[HNOI2017]大佬

参考题解

\(\text{Solution}\)

我们发现5个行为中2操作与其它操作无关,所以我们采用贪心,尽量让多的时间去攻击大佬。

\(f[i][j]\) 表示前 \(i\) 天剩 \(j\) 血量所能攻击的最多次数,是个很简单的 \(dp\) ,决策就是刷不刷水题, ​\(D​\) 就是最多的时间。

void DP() {
  memset(f, -1, sizeof f);
  f[0][MC] = 0; 
  for (int i = 0; i < n; ++ i)
    for (int j = 0; j <= MC; ++ j) {
      if (f[i][j] == -1) continue;
      chkmax(D, f[i][j]);
      int t = j - a[i + 1]; 
      if (t < 0) continue;
      chkmax(f[i + 1][t], f[i][j] + 1);
      t = min(t + w[i + 1], MC);
      chkmax(f[i + 1][t], f[i][j]);
    }
}

那么现在就是给你很多组询问,询问是否能在 \(D\) 天内击败大佬。

考虑一个二元组 \((x, y)\) 表示达到讽刺值为 \(x\) ,能力值为 \(y\) 的最少天数。
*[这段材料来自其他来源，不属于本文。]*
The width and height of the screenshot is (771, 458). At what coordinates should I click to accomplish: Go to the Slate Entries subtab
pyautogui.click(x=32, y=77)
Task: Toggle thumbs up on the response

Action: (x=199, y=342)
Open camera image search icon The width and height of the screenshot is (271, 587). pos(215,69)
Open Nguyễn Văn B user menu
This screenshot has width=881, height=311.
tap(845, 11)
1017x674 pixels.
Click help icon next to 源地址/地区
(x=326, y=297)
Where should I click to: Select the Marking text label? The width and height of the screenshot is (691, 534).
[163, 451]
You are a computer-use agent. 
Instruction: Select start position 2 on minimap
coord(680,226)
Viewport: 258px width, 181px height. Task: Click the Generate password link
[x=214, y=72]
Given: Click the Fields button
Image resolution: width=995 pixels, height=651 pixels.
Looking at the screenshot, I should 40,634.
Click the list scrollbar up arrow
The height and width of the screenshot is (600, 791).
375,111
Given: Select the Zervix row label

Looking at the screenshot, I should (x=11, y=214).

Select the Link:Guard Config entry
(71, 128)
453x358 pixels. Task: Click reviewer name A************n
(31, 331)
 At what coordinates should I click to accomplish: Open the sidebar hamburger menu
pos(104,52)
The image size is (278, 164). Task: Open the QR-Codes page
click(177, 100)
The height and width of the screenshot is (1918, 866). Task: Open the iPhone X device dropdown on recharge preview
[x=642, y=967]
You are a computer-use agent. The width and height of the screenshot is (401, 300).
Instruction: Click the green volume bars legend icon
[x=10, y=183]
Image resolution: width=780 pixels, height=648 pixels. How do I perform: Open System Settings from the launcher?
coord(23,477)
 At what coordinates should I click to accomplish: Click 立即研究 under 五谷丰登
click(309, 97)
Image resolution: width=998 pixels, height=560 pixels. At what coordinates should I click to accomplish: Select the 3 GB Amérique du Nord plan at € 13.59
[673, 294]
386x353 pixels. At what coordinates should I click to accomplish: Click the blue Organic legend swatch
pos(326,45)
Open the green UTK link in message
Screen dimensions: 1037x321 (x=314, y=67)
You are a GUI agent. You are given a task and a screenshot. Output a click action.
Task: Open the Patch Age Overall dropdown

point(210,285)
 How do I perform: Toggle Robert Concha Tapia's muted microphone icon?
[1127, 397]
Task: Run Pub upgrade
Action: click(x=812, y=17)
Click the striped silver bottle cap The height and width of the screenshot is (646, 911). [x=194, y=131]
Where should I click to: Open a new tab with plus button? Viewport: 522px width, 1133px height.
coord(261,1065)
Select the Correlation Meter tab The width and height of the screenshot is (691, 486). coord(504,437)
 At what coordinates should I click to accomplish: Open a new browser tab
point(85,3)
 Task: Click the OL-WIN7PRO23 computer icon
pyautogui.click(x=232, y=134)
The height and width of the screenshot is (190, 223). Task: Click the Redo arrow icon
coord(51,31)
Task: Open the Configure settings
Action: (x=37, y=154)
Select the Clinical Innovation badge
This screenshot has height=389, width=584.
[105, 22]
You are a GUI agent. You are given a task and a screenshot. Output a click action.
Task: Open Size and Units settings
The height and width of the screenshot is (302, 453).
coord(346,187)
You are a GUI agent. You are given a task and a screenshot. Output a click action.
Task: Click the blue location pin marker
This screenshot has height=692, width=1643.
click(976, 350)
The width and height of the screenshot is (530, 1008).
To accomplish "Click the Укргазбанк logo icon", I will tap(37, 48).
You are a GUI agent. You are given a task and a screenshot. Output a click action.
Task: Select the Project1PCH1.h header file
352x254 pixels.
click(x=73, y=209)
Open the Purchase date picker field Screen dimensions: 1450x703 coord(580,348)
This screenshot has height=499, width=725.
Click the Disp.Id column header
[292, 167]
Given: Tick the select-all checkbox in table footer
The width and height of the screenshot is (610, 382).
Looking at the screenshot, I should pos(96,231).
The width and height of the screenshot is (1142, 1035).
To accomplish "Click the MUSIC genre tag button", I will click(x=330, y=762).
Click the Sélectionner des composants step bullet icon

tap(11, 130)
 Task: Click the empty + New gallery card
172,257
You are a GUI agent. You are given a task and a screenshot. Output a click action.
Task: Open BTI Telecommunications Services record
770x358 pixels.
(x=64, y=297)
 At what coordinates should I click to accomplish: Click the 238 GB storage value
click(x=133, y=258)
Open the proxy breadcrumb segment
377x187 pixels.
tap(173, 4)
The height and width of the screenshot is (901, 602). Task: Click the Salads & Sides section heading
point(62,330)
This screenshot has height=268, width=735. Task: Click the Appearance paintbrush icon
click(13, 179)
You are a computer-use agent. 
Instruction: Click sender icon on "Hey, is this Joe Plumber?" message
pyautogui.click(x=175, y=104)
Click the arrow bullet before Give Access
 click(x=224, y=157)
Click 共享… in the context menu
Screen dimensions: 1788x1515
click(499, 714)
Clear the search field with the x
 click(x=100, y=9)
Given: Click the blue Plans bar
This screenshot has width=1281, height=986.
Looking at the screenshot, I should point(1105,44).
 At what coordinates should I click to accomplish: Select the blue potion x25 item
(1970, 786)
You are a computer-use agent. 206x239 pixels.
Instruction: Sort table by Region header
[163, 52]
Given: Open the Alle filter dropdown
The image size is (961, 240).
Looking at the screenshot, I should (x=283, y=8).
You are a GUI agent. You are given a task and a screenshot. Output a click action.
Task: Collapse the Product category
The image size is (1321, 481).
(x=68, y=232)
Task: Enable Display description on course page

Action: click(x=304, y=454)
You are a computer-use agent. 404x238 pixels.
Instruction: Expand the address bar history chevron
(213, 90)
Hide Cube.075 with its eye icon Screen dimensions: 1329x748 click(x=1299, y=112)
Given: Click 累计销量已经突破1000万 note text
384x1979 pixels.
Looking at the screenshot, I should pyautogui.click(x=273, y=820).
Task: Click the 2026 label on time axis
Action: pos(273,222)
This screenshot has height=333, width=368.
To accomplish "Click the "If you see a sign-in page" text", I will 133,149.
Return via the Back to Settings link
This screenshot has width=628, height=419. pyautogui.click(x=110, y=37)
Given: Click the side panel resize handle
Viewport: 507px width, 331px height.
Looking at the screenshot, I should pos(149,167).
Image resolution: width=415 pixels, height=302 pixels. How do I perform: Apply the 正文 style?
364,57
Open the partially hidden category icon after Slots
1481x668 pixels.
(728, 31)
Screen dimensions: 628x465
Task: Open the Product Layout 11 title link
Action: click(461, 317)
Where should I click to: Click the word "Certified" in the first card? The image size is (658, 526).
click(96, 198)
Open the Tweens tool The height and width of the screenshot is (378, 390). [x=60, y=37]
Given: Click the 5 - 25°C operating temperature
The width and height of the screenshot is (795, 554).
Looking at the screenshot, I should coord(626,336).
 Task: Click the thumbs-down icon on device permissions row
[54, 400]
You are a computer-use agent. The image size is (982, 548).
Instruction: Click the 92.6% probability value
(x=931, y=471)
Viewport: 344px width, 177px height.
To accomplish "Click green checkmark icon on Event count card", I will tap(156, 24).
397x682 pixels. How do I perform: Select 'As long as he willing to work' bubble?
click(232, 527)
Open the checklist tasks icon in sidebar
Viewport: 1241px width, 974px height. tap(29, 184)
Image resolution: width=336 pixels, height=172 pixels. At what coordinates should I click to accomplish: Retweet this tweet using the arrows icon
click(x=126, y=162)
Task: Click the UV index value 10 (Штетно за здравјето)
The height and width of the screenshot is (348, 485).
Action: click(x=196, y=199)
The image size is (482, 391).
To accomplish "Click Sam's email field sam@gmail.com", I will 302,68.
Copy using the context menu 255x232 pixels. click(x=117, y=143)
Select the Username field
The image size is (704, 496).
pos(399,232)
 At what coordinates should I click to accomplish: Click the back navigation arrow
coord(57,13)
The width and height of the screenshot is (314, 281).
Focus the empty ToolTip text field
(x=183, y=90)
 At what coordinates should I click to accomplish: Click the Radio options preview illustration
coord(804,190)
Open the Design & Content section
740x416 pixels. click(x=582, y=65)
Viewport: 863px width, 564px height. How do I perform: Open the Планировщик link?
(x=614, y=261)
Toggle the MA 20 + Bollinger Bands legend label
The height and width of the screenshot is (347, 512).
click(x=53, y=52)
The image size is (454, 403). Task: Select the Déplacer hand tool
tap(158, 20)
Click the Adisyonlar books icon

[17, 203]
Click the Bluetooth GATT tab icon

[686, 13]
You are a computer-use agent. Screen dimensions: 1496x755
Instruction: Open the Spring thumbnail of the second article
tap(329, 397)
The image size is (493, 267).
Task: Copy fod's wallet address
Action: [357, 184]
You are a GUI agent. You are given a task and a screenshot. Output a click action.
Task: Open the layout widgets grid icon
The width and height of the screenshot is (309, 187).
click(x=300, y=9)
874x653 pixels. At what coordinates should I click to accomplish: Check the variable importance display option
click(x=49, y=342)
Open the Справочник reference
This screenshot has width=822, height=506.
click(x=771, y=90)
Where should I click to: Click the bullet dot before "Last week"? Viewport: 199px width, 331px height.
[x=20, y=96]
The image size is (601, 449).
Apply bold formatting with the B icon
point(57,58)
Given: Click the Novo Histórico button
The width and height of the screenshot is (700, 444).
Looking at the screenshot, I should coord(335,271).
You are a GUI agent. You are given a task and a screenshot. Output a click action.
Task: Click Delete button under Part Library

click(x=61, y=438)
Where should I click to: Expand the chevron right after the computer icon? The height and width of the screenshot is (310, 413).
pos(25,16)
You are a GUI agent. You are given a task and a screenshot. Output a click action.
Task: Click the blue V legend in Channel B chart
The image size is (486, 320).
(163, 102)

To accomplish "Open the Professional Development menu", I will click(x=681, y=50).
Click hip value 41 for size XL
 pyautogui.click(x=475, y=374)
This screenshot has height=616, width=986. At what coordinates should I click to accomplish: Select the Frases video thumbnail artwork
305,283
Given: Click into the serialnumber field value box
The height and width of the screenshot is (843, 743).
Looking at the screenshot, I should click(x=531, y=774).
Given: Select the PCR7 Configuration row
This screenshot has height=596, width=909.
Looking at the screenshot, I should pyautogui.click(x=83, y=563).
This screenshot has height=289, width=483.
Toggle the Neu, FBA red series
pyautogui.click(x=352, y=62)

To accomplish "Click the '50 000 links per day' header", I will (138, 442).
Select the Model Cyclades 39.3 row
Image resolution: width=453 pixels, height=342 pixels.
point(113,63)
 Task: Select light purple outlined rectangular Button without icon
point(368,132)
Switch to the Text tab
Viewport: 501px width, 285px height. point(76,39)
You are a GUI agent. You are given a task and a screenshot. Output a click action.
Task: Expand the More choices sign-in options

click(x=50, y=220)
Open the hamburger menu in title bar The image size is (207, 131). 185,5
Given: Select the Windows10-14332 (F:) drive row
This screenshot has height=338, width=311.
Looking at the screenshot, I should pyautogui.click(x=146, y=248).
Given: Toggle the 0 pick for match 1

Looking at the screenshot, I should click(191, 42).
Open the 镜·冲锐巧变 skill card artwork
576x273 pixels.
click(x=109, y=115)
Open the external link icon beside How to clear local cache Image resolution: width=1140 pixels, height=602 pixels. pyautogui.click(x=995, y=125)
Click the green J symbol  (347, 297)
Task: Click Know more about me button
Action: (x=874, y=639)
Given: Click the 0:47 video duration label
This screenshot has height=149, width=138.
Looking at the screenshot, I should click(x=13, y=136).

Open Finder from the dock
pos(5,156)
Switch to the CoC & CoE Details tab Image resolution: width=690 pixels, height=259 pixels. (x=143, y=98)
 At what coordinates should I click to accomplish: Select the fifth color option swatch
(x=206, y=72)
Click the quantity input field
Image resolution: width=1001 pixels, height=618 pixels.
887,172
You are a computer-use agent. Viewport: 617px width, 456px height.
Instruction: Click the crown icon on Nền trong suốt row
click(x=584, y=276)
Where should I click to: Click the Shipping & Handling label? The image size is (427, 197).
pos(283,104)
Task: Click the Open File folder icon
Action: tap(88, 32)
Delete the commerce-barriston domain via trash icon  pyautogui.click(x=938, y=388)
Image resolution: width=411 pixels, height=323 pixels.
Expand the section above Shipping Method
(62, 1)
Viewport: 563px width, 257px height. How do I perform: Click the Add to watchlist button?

然后这些二元组我们可以从 \((1,0)\) \(bfs\)暴力求。

void Get() {
  queue<pii> Q;
  Q.push(pii(1, 0));
  M[pii(1, 0)] = 0;

  while (Q.size()) {
    pii x = Q.front(); Q.pop();
    int now = M[x];
    if (vis[x.first])
      chkmin(V[x.first], now + 1);
    else {//V[x]: 至少到V[x]天讽刺值为x,并且明天可以继续累积
      vis[x.first] = 1;
      b[++tot] = x.first;
      V[x.first] = now + 1;
    }
    if (now >= D - 1) continue;//明天不能继续累积,只能攻击
    if (!M.count(pii(x.first, x.second + 1))) {//升级
      M[pii(x.first, x.second + 1)] = now + 1;
      Q.push(pii(x.first, x.second + 1));
    }
    if (x.second > 1 && 1ll * x.first * x.second < maxM &&
        !M.count(pii(x.first * x.second, x.second))) {//累积讽刺值
        M[pii(x.first * x.second, x.second)] = now + 1;
        Q.push(pii(x.first * x.second, x.second));
    }
  }
}

求出二元组后,对所有二元组按讽刺值排序(第一维),记 \(g[i]\) 为第 \(i\) 个二元组 \(x_i-y_i\) 的值。

考虑不怼大佬,回嘴击败大佬:

if (C < D) return true;

考虑怼一次大佬,需满足有 \(x_i\le C​\) \(\text{and}​\) \(C\le x_i +(d -y_i)=g[i]+d​\)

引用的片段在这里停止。